The 2004 results were a welcome improvement over 2003, when U.S. domestic shipments were down by 3.8 percent over the prior year, and overall U.S. sales, including exports, rose by just 1.7 percent.
Exports of U.S.-made packaging machinery remained strong last year, rising by 12.5 percent to a value of slightly more than $1 billion, up from $952 million in 2003. That was the first time since PMMI began tracking the numbers in 1993 that exports have topped the $1 billion mark, the association said. Further, exports as a percentage of total U.S. packaging machinery shipments reached 20 percent in 2004 for the first time since 1997, when exports were 21 percent of total U.S. shipments, PMMI added.
The U.S. domestic market for packaging machinery, meanwhile, grew by 9.8 percent in 2004 to $5.6 billion. Of that total, $4.3 billion came from domestic shipments, up by 8.5 percent from 2003, while imports to the U.S. market grew by 14.2 percent last year to $1.3 billion, PMMI said. Canadian packaging machinery shipments grew by 8.4 percent in 2004 to an estimated $324 million, according to the report.

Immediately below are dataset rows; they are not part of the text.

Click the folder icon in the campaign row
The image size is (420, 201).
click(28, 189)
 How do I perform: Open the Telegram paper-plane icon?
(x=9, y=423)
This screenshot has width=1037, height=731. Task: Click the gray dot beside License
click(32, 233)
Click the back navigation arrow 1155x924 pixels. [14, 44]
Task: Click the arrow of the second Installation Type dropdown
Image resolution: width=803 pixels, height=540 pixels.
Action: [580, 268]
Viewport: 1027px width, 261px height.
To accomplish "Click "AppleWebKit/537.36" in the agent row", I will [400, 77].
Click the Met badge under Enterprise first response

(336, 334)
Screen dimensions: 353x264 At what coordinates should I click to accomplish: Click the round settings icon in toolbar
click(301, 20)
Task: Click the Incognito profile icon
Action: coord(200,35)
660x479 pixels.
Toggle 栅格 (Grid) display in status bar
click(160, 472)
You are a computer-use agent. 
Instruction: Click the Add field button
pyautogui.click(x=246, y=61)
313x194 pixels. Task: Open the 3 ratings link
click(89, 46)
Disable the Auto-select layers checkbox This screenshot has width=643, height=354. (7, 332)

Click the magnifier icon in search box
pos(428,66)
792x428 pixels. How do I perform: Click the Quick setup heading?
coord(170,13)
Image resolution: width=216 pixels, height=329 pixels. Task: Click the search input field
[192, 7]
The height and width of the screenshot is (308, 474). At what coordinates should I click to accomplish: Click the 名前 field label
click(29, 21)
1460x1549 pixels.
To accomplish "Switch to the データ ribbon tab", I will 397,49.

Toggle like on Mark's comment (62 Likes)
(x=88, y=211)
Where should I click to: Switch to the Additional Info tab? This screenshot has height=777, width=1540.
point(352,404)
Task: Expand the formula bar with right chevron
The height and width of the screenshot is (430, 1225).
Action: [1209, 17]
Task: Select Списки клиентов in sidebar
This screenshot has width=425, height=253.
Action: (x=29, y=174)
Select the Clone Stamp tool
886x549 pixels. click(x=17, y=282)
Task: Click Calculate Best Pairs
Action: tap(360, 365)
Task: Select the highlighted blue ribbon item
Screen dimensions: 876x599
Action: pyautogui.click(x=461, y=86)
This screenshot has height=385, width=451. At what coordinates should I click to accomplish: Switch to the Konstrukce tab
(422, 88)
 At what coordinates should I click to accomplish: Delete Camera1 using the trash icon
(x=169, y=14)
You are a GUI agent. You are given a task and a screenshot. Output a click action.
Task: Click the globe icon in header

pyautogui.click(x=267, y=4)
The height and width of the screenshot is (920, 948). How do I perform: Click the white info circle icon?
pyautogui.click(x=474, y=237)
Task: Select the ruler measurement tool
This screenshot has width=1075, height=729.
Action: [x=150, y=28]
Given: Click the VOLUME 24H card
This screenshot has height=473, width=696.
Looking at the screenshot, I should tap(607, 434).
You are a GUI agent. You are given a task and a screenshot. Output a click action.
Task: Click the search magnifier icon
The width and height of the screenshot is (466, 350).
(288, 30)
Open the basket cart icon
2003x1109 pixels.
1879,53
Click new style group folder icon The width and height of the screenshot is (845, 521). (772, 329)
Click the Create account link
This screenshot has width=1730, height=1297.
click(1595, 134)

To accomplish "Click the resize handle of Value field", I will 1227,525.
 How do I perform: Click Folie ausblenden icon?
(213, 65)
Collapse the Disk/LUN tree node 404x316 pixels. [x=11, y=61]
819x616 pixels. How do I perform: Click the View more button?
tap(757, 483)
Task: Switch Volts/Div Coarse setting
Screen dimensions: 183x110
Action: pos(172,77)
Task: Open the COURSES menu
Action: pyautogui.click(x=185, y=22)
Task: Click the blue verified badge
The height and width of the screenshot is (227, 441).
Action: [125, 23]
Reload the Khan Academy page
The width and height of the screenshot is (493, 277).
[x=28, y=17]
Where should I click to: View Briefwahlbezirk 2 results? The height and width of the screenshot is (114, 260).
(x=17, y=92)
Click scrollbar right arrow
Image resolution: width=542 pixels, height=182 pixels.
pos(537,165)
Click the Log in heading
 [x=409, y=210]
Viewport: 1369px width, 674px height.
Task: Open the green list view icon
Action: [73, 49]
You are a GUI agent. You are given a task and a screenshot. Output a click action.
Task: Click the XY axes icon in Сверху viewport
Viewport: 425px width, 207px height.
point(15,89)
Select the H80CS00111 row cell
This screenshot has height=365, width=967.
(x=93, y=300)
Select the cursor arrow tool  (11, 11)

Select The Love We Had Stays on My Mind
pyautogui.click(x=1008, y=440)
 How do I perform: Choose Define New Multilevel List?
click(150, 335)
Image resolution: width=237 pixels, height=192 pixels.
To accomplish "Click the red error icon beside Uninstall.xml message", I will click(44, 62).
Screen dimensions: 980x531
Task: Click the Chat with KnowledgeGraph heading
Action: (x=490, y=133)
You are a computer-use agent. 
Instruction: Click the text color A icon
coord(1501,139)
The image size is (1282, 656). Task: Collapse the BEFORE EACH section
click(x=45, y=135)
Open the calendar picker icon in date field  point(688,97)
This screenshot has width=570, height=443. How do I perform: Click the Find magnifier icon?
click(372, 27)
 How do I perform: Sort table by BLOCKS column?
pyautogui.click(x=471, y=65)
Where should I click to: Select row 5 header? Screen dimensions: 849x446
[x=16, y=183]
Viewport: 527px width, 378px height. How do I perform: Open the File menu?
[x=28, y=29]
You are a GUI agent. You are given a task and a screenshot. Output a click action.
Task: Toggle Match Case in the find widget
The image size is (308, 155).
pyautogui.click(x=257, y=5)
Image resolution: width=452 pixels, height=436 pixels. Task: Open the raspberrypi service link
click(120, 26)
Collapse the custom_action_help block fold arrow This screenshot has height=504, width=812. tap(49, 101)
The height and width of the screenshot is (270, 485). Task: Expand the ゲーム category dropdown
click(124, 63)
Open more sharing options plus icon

PMMI attributed the 2004 increased spending levels to a variety of factors, including improved U.S. and Canadian capital spending due to stronger economic fundamentals; large order backlogs that were already on the books at the end of 2003; U.S. investment tax credits; continued high levels of machinery replacement activity; and a resurgence of strength in the food and beverage products markets, which typically account for two–thirds of packaging machinery annual shipment volumes.
The report, PMMI’s 11th Annual Shipments and Outlook Study, projects that U.S. shipments of packaging machines will grow at a cumulative annual rate of 3.8 percent over the next three years, rising to just short of $6 billion by 2007.